Contre eux son zèle est amer, sa polémique
est aigre, sa charité agressive. C’est à lui que s’adressait le Père Félix,
dans un discours célèbre où à propos des accusations dont l’éminent Louis
Veuillot (1) était l’objet, il s’écriait :
« Messieurs, aimons et
respectons jusqu’à nos amis. » Mais non, notre homme à teinte libérale
n’agit pas de la sorte. Il garde tous les trésors de sa tolérance et de sa
charité pour les ennemis jurés de sa foi ! Quoi de plus naturel, le pauvre
homme ne veut-il pas les attirer ? En échange, par exemple, il n’a que
sarcasmes et cruelle intolérance pour les plus héroïques défenseurs de cette
même foi.
En résumé, ce teinté de libéralisme n’a
jamais pu comprendre l’opposition Per Diametrum dont parle saint Ignace
dans les Exercices spirituels. Il ne connaît pas d’autre tactique que celle
d’attaquer par le flanc, tactique qui, en religion, peut être la plus commode,
mais qui n’est point la plus décisive. Il voudrait bien vaincre, mais à la
condition de ne pas blesser l’ennemi, de ne lui causer ni mortification, ni
ennui. Le seul mot de guerre lui agace les nerfs et il donne toutes ses
préférences à la pacifique discussion. Il est pour les cercles libéraux dans
lesquels on pérore et on délibère, et non pour les Associations ultramontaines
dans lesquelles on dogmatise et on blâme…En un mot, si on reconnaît le libéral
exalté et le libéral modéré à leurs fruits, c’est principalement par ses affections
que l’homme à teinte libérale se fait reconnaître.
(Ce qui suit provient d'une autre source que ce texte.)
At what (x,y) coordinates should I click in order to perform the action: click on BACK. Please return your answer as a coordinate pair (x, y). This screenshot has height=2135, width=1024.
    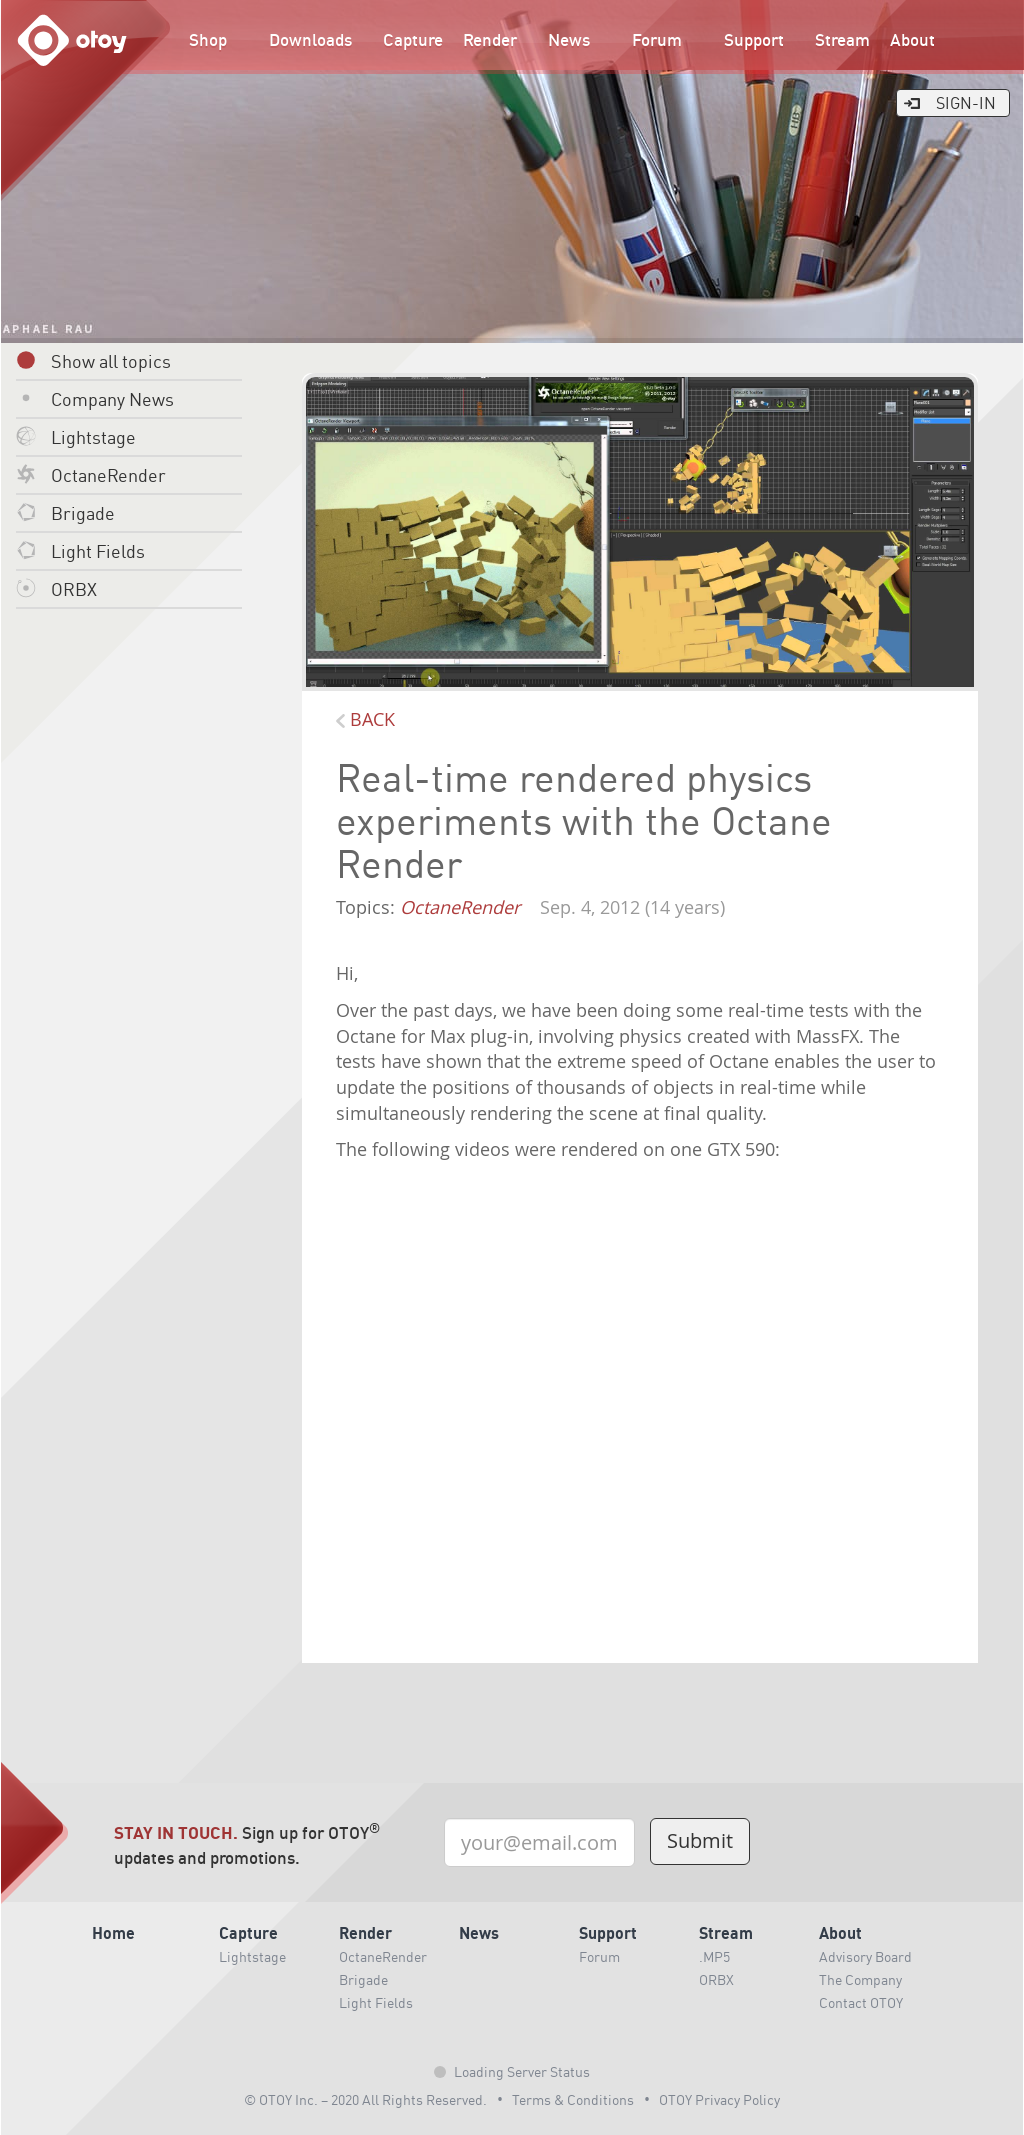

Ces traits mal profilés, qui ne vont pas
jusqu’au dessin, ni même jusqu’au croquis, encore moins jusqu’à un véritable
portrait, suffisent cependant à faire discerner promptement les types de la
famille libérale à leurs degrés divers.
Pour résumer en quelques mots le trait le
plus caractéristique de leur respective physionomie, nous dirons que :
- le
libéral exalté rugit son libéralisme,
- le
libéral modéré le pérore, et que
- le
pauvre libéral teinté le soupire et le gémit.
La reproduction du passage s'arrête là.